I just came across Docker a couple days ago and have been doing some research, but one thing is still a bit unclear to me.
In a video I watched by the creator of Docker, he likened this utility to a shipping container so that you could guarantee that your stack works as intended once set up inside.
But I'm seeing a lot of container images which are just a single part of the stack, i.e. an nginx image or a uwsgi image.
Basically I want to run a web server using python, flask, nginx, and uwsgi. They're all part of the stack so should they go in a single container or should certain parts be in their own container?
I'll have a MySQL server as well, and this seems more logical to run in its own container.
Apologies if this is a matter of opinion, but to me it feels like there is only one right way to go about this.

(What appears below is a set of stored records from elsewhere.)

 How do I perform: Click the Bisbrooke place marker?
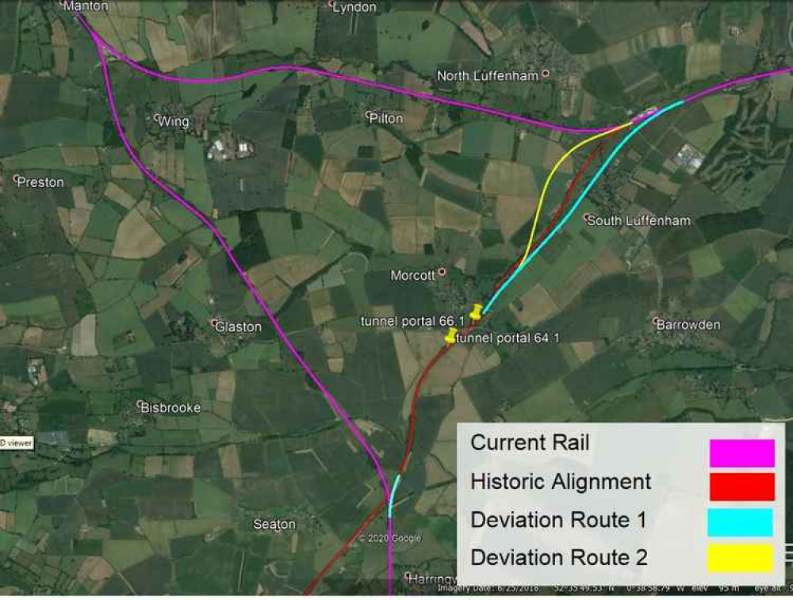(140, 404)
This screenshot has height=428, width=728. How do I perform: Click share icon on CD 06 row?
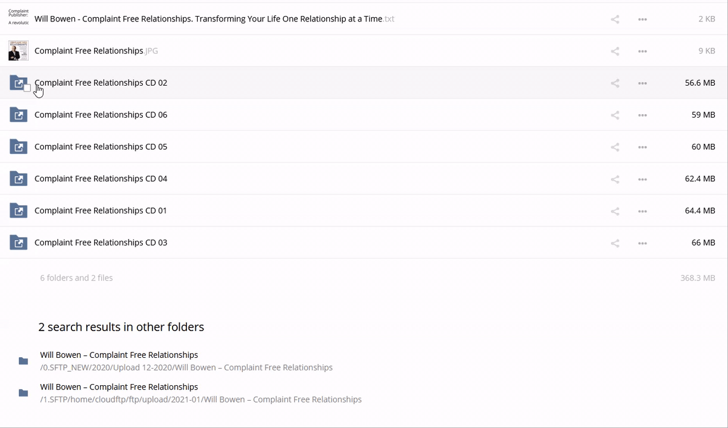(x=615, y=115)
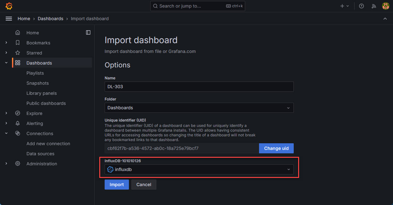Click the Change uid button
The height and width of the screenshot is (205, 393).
tap(276, 148)
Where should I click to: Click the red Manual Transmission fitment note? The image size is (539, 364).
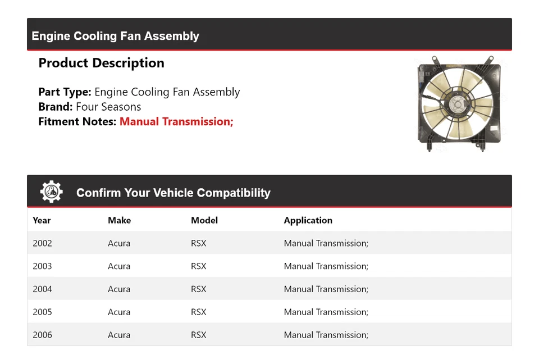(176, 121)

Docker containers are treated as deployment units - which means you package an application (or part of an application) and all its dependencies into a docker container that can be deployed independently. Your application could be monolithic where your entire application fits into one container just exposing HTTP end points for the browser to access, or an application that is composed of sub-components that can be independently deployed and managed - something like microservices - that when put together form the complete application. In such a case, each independent sub-component would reside in a container of its own. So, the decision on how many containers and how many processes within a container depends on the composition of your application and the kind of scalability you want to achieve.
Docker containers are meant to run single processes, but of course you can work around it by running process management tools like supervisord. I'm not very familiar with the python stack you are talking about, but I could explain this to you in terms of a stack comprising of Nginx + Node + Redis. I have elaborated on a sample docker workflow with this stack in my blog post as well: http://anandmanisankar.com/posts/docker-container-nginx-node-redis-example/
In my example used in the blog post, Nginx, Node and Redis run on separate containers. The reason being the following:
I want to be able to scale my node application depending on the load. So it makes sense to run it on separate container that I can scale independently.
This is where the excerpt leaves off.